Task directions:
What you need to produce from the material below is an exact transcription of the lines from the one with "77 090 279 (541, 1994)" through the one with "汽修厂 (32, 106)", both included, and no other line.

═══ Task inputs ═══

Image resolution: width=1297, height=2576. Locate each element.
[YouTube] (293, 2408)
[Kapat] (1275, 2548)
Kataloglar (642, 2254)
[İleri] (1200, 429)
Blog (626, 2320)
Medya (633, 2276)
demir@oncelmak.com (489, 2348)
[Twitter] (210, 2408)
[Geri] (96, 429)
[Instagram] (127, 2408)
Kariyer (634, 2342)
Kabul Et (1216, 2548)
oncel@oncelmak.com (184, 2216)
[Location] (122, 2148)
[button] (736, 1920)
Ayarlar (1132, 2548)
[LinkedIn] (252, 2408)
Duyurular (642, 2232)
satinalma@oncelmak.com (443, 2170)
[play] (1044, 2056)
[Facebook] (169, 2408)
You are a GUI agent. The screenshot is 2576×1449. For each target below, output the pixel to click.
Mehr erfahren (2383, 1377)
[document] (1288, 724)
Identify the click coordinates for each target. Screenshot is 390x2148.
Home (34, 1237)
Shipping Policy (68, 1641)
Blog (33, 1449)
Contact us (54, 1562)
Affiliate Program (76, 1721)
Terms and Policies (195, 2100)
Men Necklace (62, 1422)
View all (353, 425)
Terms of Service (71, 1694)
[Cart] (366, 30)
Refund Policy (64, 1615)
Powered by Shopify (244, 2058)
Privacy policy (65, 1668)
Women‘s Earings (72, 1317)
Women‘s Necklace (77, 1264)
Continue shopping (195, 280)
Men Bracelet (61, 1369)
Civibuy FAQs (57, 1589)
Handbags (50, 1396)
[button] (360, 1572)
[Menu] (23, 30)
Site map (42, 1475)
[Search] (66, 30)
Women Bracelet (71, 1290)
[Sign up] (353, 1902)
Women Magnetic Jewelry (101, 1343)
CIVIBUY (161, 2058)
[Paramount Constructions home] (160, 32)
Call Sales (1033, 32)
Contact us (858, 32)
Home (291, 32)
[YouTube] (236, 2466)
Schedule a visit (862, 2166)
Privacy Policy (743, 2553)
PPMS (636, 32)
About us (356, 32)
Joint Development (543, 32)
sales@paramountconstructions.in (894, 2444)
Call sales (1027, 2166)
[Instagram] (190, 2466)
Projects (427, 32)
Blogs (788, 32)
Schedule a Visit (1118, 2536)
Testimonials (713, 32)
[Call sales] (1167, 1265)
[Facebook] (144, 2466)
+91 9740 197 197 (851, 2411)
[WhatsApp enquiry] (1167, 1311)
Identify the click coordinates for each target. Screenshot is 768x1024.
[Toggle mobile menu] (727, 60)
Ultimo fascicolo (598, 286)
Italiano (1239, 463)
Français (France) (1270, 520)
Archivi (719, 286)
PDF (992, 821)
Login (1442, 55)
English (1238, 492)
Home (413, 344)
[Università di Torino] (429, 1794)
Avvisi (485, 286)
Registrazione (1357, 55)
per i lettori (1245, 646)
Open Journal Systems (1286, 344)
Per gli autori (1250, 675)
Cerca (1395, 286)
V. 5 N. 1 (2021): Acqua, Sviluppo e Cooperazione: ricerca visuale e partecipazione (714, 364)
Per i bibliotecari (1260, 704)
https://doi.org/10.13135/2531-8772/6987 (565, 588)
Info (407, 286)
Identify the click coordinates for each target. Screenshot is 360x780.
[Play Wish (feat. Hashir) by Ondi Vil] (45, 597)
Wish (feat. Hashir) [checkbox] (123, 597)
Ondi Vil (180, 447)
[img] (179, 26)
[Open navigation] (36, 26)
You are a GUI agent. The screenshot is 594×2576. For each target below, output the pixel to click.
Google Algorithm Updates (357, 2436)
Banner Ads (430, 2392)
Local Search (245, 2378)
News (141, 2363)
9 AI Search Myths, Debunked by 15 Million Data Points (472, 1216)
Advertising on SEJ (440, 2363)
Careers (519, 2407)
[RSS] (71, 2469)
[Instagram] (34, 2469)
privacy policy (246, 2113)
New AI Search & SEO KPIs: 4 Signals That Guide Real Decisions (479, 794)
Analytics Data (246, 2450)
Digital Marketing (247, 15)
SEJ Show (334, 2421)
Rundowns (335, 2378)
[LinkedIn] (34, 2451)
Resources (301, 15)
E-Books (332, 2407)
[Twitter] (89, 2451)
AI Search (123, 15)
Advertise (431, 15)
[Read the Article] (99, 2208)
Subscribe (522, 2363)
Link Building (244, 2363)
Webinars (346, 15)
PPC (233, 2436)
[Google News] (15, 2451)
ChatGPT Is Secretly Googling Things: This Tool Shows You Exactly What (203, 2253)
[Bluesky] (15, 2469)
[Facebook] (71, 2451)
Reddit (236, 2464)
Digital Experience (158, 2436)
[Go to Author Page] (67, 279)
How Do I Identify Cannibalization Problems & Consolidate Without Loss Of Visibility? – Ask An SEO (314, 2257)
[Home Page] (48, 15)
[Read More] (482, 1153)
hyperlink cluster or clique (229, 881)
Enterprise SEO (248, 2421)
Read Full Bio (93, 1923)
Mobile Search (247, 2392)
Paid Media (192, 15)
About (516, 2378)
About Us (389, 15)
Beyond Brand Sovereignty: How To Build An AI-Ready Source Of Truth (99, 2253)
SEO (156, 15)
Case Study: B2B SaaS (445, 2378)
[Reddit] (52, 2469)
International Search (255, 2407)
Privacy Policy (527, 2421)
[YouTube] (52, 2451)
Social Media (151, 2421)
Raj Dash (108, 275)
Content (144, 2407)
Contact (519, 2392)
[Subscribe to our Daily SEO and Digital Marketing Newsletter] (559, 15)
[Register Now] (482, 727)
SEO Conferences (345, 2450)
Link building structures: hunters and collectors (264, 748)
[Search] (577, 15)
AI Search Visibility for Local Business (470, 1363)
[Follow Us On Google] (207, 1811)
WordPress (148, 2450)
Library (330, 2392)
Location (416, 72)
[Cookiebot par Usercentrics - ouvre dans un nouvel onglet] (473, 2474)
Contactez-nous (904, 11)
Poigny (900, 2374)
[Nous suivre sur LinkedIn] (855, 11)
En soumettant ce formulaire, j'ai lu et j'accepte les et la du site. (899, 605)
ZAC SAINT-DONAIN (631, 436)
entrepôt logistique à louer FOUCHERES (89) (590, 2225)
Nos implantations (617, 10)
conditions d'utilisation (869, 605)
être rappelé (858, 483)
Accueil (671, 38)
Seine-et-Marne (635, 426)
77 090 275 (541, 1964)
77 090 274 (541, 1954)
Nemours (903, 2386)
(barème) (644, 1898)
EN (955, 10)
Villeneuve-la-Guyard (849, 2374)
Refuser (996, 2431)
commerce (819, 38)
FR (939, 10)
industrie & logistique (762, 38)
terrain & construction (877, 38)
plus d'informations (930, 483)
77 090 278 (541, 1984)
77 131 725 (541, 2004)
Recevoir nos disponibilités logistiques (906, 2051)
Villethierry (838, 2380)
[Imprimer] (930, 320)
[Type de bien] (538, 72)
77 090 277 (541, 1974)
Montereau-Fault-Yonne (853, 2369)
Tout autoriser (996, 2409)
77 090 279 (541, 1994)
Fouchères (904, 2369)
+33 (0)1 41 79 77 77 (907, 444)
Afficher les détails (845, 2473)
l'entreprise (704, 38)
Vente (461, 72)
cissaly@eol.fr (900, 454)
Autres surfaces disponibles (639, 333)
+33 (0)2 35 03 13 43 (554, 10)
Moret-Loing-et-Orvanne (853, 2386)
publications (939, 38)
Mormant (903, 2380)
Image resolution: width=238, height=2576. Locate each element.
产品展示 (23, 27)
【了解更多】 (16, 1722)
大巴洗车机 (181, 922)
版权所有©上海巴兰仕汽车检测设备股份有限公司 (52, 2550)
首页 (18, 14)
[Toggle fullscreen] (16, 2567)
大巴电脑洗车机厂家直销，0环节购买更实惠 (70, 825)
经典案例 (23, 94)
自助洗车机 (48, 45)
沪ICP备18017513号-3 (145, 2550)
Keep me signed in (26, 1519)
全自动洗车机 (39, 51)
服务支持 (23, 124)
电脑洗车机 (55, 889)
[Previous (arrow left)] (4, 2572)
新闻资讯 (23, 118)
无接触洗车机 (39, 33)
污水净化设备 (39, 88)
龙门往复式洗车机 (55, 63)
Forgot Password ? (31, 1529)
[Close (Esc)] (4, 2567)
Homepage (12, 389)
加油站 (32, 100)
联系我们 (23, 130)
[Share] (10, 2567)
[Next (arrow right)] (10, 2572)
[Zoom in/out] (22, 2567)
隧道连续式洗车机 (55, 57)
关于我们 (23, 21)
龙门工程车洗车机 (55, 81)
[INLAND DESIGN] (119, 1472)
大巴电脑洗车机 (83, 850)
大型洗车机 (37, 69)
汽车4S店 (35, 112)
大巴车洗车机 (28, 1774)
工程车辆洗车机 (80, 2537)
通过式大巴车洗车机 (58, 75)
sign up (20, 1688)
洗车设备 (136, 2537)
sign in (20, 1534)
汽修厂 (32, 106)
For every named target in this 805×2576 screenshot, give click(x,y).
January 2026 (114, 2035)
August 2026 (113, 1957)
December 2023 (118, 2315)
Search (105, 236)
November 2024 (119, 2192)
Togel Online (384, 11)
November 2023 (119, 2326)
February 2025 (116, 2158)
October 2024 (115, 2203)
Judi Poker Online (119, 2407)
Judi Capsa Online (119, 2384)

═══

Exercise output:
77 090 279 (541, 1994)
Fouchères (904, 2369)
+33 (0)1 41 79 77 77 (907, 444)
Afficher les détails (845, 2473)
l'entreprise (704, 38)
Vente (461, 72)
cissaly@eol.fr (900, 454)
Autres surfaces disponibles (639, 333)
+33 (0)2 35 03 13 43 (554, 10)
Moret-Loing-et-Orvanne (853, 2386)
publications (939, 38)
Mormant (903, 2380)
Image resolution: width=238, height=2576. Locate each element.
产品展示 (23, 27)
【了解更多】 (16, 1722)
大巴洗车机 (181, 922)
版权所有©上海巴兰仕汽车检测设备股份有限公司 (52, 2550)
首页 (18, 14)
[Toggle fullscreen] (16, 2567)
大巴电脑洗车机厂家直销，0环节购买更实惠 (70, 825)
经典案例 (23, 94)
自助洗车机 (48, 45)
沪ICP备18017513号-3 (145, 2550)
Keep me signed in (26, 1519)
全自动洗车机 (39, 51)
服务支持 (23, 124)
电脑洗车机 (55, 889)
[Previous (arrow left)] (4, 2572)
新闻资讯 (23, 118)
无接触洗车机 (39, 33)
污水净化设备 (39, 88)
龙门往复式洗车机 (55, 63)
Forgot Password ? (31, 1529)
[Close (Esc)] (4, 2567)
Homepage (12, 389)
加油站 (32, 100)
联系我们 (23, 130)
[Share] (10, 2567)
[Next (arrow right)] (10, 2572)
[Zoom in/out] (22, 2567)
隧道连续式洗车机 (55, 57)
关于我们 (23, 21)
龙门工程车洗车机 (55, 81)
[INLAND DESIGN] (119, 1472)
大巴电脑洗车机 (83, 850)
大型洗车机 (37, 69)
汽车4S店 (35, 112)
大巴车洗车机 (28, 1774)
工程车辆洗车机 (80, 2537)
通过式大巴车洗车机 (58, 75)
sign up (20, 1688)
洗车设备 (136, 2537)
sign in (20, 1534)
汽修厂 (32, 106)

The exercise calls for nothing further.